SOURCE DOCUMENT:
╭──

English oasis of calm remains

I have survived the opening game of the season

Kenny Shovel
25-Feb-2013
I have survived the opening game of the season. More importantly, county cricket has survived its earliest ever start. Fears that I might get sunstroke digging my car out of a snowdrift proved groundless and the rain relented to allow a positive result in all but one of the seven Championship games.
The cricket was good. The company was great. Unless a bitter turf war between rival gangs suddenly breaks out over control of the Ladies Pavilion at New Road, it looks like a very English oasis of calm remains ensconced in the world.
Not that calm always describes the journey to and from a game. Those of us who live a distance from our local county ground are faced with the unpalatable choice of either using public transport or driving there.

╰──

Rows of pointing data
╭──

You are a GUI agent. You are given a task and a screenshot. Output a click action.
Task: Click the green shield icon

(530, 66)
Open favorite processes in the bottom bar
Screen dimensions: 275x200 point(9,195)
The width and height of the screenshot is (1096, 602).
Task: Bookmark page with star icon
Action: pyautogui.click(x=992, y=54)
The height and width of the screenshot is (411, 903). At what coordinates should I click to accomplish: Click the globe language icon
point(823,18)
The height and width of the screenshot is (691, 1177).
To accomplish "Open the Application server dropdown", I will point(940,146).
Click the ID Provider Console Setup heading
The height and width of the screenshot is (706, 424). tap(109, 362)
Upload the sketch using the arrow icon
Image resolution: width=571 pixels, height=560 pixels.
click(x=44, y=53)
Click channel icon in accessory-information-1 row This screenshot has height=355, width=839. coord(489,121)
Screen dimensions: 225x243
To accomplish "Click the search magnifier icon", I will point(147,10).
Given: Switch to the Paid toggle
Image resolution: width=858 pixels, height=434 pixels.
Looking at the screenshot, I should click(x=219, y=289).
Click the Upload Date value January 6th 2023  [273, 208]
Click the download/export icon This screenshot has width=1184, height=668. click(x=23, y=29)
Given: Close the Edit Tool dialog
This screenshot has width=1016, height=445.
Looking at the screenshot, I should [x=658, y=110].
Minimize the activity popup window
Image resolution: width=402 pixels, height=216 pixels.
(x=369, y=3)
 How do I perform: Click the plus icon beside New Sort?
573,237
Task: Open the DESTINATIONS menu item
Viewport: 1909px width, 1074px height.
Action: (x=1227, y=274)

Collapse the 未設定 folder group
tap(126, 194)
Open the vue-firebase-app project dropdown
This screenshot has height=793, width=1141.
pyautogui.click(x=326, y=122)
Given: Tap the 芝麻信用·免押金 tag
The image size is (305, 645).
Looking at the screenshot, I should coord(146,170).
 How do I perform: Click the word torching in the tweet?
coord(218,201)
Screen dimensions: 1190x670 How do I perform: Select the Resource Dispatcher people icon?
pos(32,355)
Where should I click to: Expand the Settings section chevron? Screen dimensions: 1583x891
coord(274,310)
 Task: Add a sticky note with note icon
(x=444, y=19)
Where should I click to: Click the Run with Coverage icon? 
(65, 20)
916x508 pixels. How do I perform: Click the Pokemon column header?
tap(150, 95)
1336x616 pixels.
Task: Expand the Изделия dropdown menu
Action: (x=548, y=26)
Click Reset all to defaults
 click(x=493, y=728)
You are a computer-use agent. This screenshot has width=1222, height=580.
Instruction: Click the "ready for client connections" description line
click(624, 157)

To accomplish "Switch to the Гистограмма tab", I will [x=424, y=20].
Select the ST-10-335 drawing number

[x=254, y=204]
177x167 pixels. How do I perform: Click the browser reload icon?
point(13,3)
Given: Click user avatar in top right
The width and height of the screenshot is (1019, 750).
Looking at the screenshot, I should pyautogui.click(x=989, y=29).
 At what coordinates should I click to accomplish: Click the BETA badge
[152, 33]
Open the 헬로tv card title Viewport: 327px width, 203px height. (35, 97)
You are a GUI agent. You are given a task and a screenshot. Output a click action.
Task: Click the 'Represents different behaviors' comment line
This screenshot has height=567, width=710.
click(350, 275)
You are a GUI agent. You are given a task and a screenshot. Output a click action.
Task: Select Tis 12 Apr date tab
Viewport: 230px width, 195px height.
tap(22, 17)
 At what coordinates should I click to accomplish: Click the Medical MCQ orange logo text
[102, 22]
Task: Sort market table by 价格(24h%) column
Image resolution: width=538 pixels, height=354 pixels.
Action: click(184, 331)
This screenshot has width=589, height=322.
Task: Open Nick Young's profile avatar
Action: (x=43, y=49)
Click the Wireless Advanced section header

╰──

TO-DO LIST:
a - In the cricket column above the records, write out the passage from "The cricket was" up to and including "or driving there.".
b - According to the cricket column, at which ground is the Ladies Pavilion?

SOLUTION LIST:
a -
The cricket was good. The company was great. Unless a bitter turf war between rival gangs suddenly breaks out over control of the Ladies Pavilion at New Road, it looks like a very English oasis of calm remains ensconced in the world.
Not that calm always describes the journey to and from a game. Those of us who live a distance from our local county ground are faced with the unpalatable choice of either using public transport or driving there.

b - New Road